A weak AI will see its database supplemented with a multitude of information necessary for its task. She will be taught what to look for and how to deal with them. We therefore start from a database to go down to a result. It is necessary to constitute its bank of information and what it must find: photos with a car on it, human face… We show it the correct answer, it classifies and reproduces. It therefore manipulates the information. This is called the machine learning, machine learning or automatic.

But weak AI doesn't mean cheap AI. They are extremely powerful, the networks necessary for their functioning are based on an approach of the human neural network, with connections by stratum making it possible to manage each one a concept, an action and to distill it more and more. And it takes a lot of computation, with tens of CPUs processing trillions of operations per second. But weak AIs remain a simulation of intelligence and don't understand what they're doing. From there, their evolution is limited.

This brings us to strong AIs. In this case, the machine has the same basic analysis capacity as a weak AI, but it will moreover reason by itself, anticipate, learn from its mistakes in an autonomous way. She will create her own solutions to a problem on her own for the good reason that she understands what she is doing. It goes even further because we lend to ascending AI a consciousness of oneself or even emotions ... And here we are on the equivalent of the depressive robot Marvin of H2G2: a "person" with emotions, a consciousness, states of mind. … But this is only anticipation or even utopia at the present time. However, it is possible to push artificial reasoning further and further into specific areas, but not all at once, not yet. In this case, we fall back on the setbacks of the 70s: the lack of computing capacity and data storage.
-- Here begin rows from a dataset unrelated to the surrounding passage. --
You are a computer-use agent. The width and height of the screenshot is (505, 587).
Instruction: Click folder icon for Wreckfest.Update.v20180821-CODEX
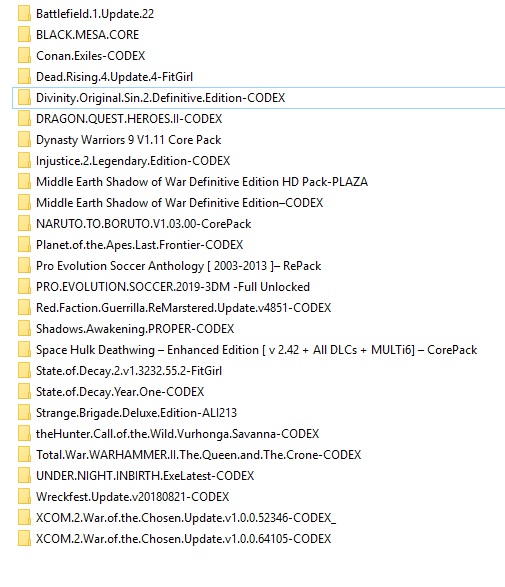coord(24,497)
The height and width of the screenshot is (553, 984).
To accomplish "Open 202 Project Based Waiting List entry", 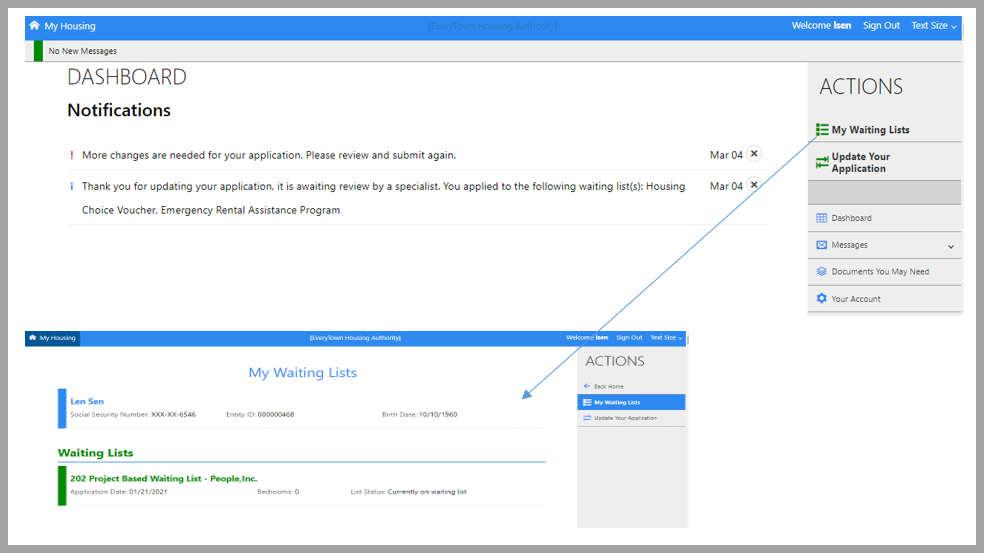I will pos(163,479).
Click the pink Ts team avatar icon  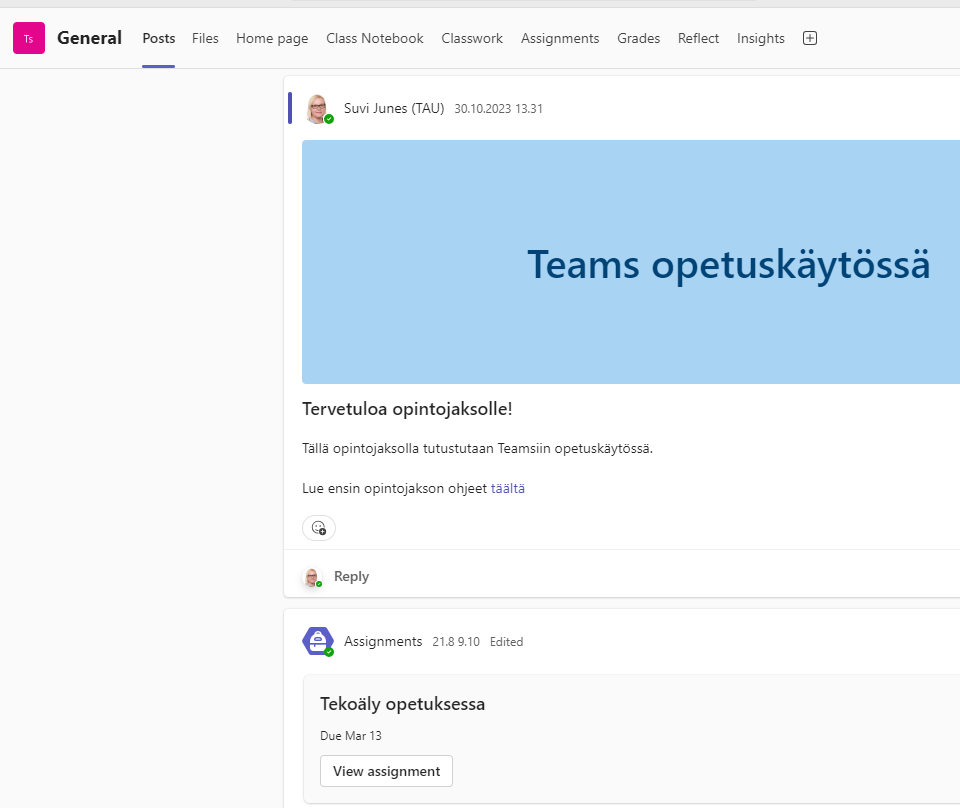pyautogui.click(x=29, y=38)

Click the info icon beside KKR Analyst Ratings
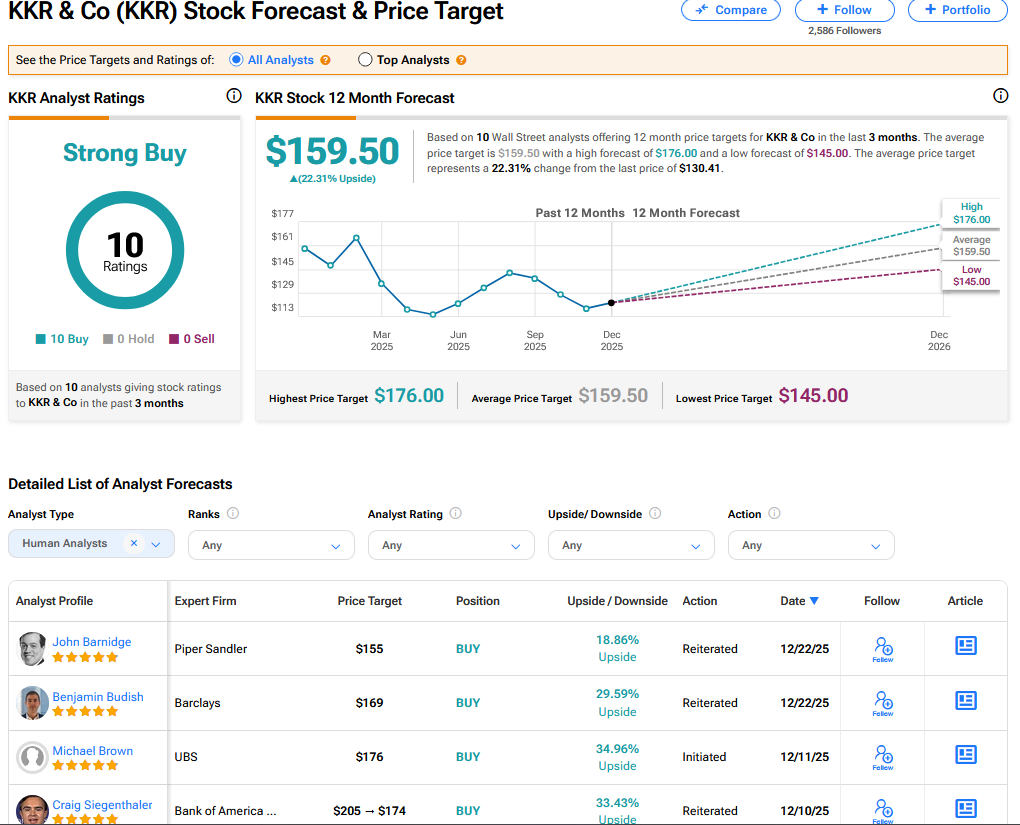click(x=233, y=96)
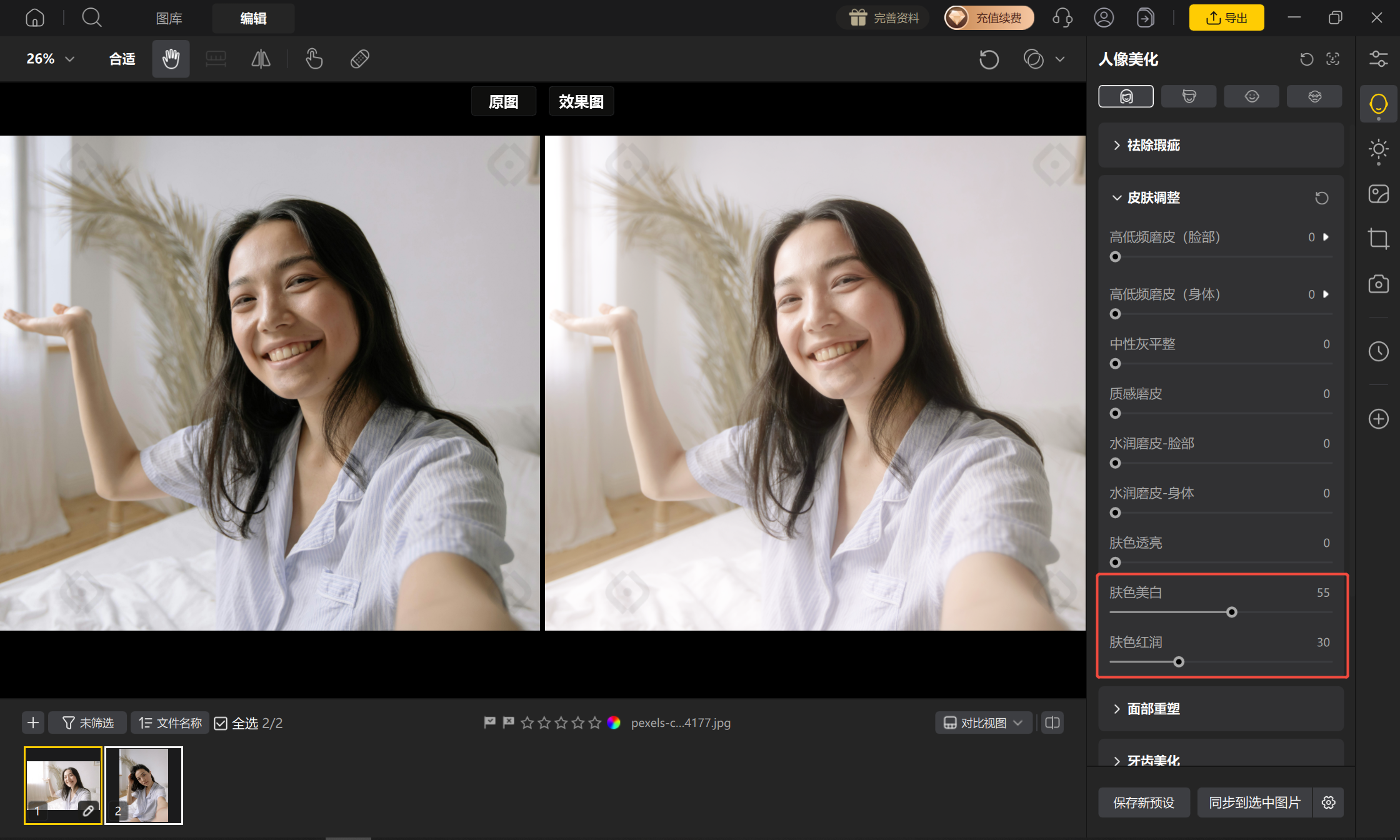Select the hand pan tool

point(171,59)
But the beginnings are here, especially with the Deep Learning ou deep learning. It is a proven self-study program technique. The company DeepMind, owned by Google, specializes in this niche. They apply a deep learning even more advanced (deep reinforcement learning) involving notions of psychology and the notions of cause, effect and consequence. It is also thanks to this that DeepMind succeeded in creating an AI having beaten in the game of Go one of the best players in the world in 2016!

 

Did you like this little digital overview? in any case, it is always interesting to understand the how of things, without going into too much detail. AI is a big topic and one thing is for sure, we are at a crossroads. Strong AIs will become real within a few years. What will be the place of man, the consequences for the future? We refer you to our previous article on the subject. Let us profit as man, with a few exceptions, we all know, is still intellectually superior to the machine!

Did i choose Alexa or did she choose me? Let's say that as a beta tester, it's a bit of both! And I do not regret having met our favorite assistant nor this adventure undertaken with Alexien Modo. Technophile, self-taught and loving popularization, I try to make our common passion easy to access!